### Task goal
Print the records below word for word, from their first line through the line that contains "battery-percent: 45% is", including that line. Leave the pictures out of your answer.
**** Data provided ****
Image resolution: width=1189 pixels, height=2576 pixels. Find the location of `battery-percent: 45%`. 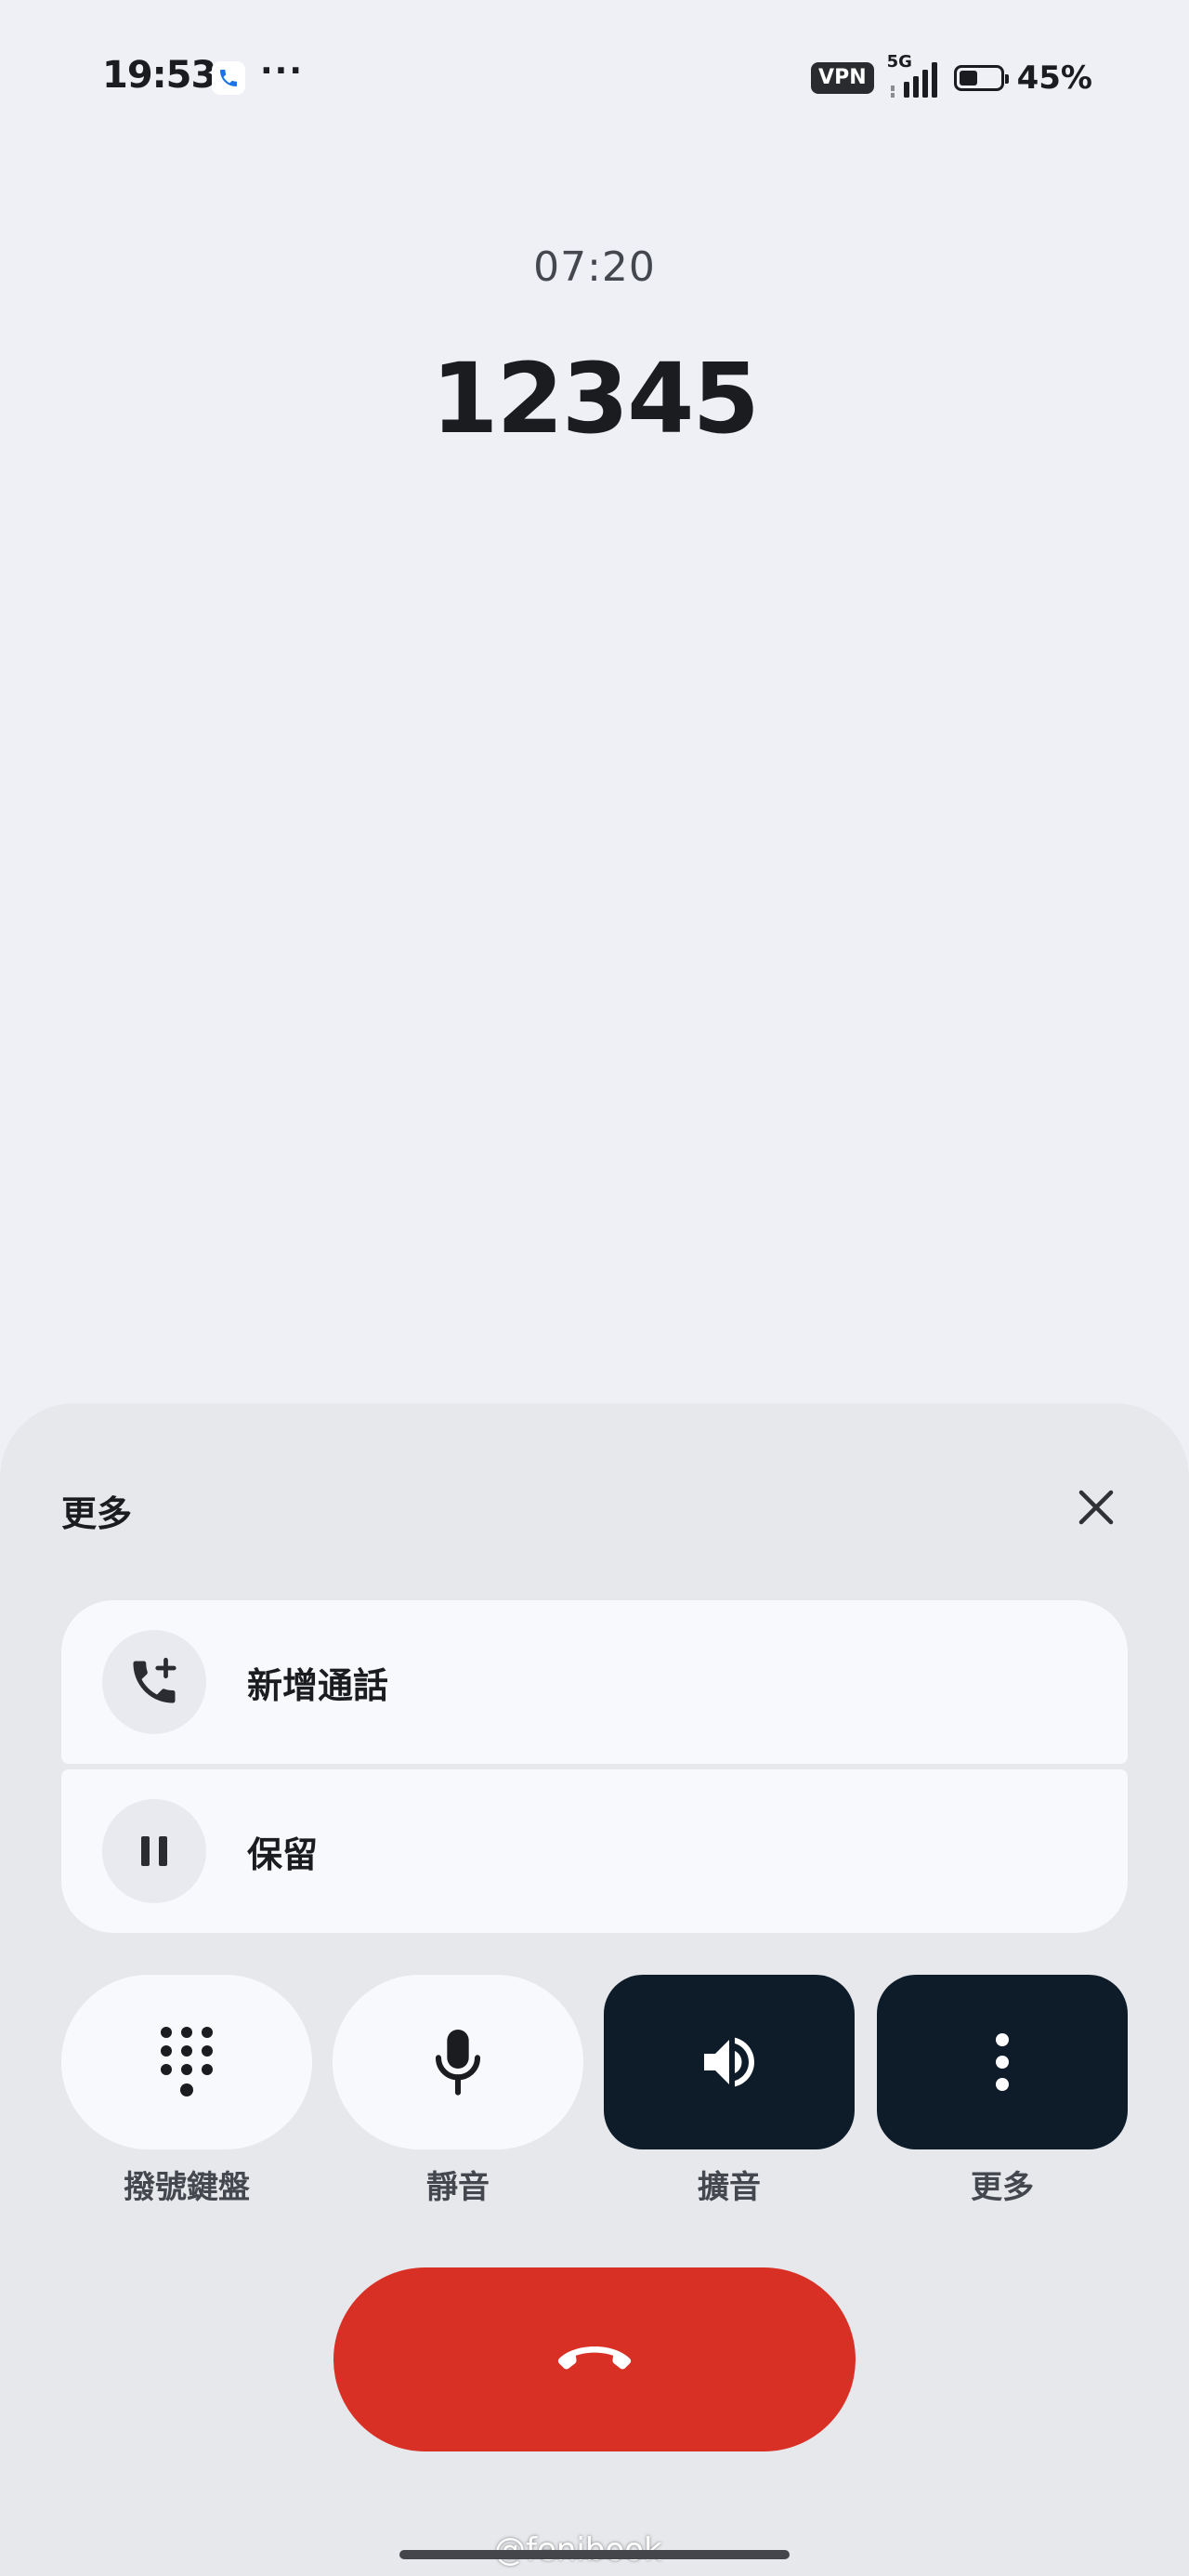

battery-percent: 45% is located at coordinates (1054, 78).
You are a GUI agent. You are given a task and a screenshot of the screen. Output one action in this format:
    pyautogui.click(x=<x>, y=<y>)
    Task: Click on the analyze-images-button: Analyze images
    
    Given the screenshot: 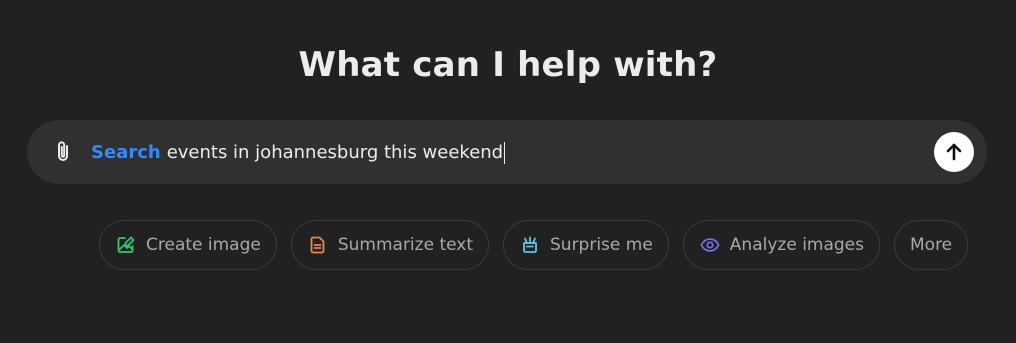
****
### Task output
Image resolution: width=1189 pixels, height=2576 pixels. Find the location of `battery-percent: 45%`. 

battery-percent: 45% is located at coordinates (1054, 78).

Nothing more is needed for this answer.